When you start a small business, the most popular organizational forms are the limited liability company (LLC) and the S corporation. There are advantages to both, and you can even combine their features. Here’s what to consider:
Both LLCs and S-Corps allow income to “pass through” to the owners. Both also provide the owner with limited liability protection. However there are also several differences.
The LLC is structured to provide limited liability features of a corporation along with the tax efficiencies and operation flexibility of a sole proprietorship or general partnership. And like a proprietorship or partnership, each owner (called a member) reports the profits or losses on his or her federal income tax return. The liability protection an LLC offers is typically limited to his or her investment in the LLC.
An LLC has more ease of operation and administration than an S corporation, and also has fewer restrictions when distributing earnings through profit-sharing.

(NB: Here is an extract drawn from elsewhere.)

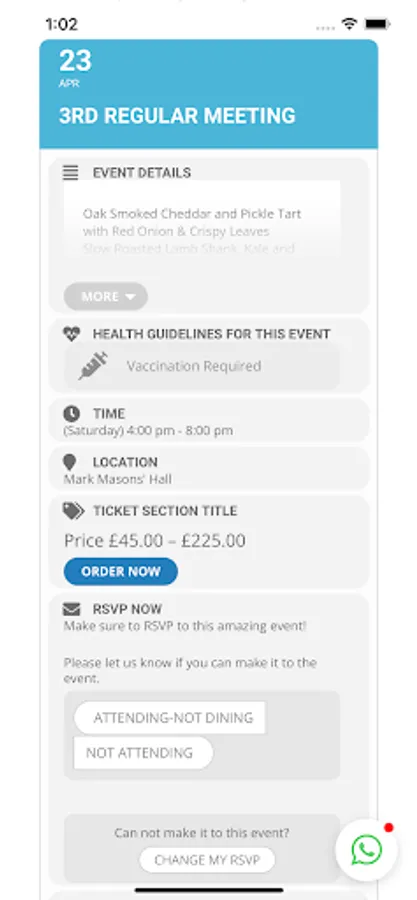
Task: Tap the Wi-Fi status icon
Action: coord(349,24)
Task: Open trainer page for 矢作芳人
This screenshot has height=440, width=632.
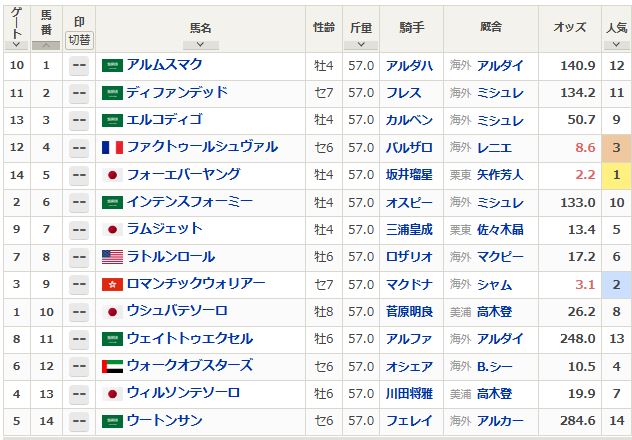Action: click(500, 175)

S-corporations pass corporate income and losses, deductions and credits through its owners (called shareholders), who report the income and losses on their personal tax returns and are taxed at their individual income tax rates. S corporations cannot have more than 100 shareholders, and the shareholders may only be individuals, certain trusts and estates. Shareholders cannot be partnerships, corporations or non-resident aliens. One of the big benefits of forming an S-corporation is it minimizes overall tax liability for you and your business. Only wages paid to owners/employees are earned income subject to FICA tax for Social Security and Medicare. Other net earnings pass through to the owners are considered passive income and not subject to SECA tax. The S corporation has a more complex administrative operation and recordkeeping, such as formal minutes, bylaws, forms and filings. Profit sharing also has more restrictions, limiting earning to a proportional percentage of capital contributions by shareholders.
Combining the Two Options
You can establish your business as an LLC but elect to treat it as an S corporation for tax purposes. This requires a special election with the IRS, using Form 2553. Although your enterprise will be an LLC, you will receive the tax benefits of the S corporation but retain the easier administration found in the LLC. You’ll also be better able to minimize overall tax liability.
Obviously, you’ll want to consider all the legal, tax and operational implications that each organizational form may have on your business. The decision you make today can impact your business for a long time, so consult your financial and tax professional about these three options before setting up your business structure.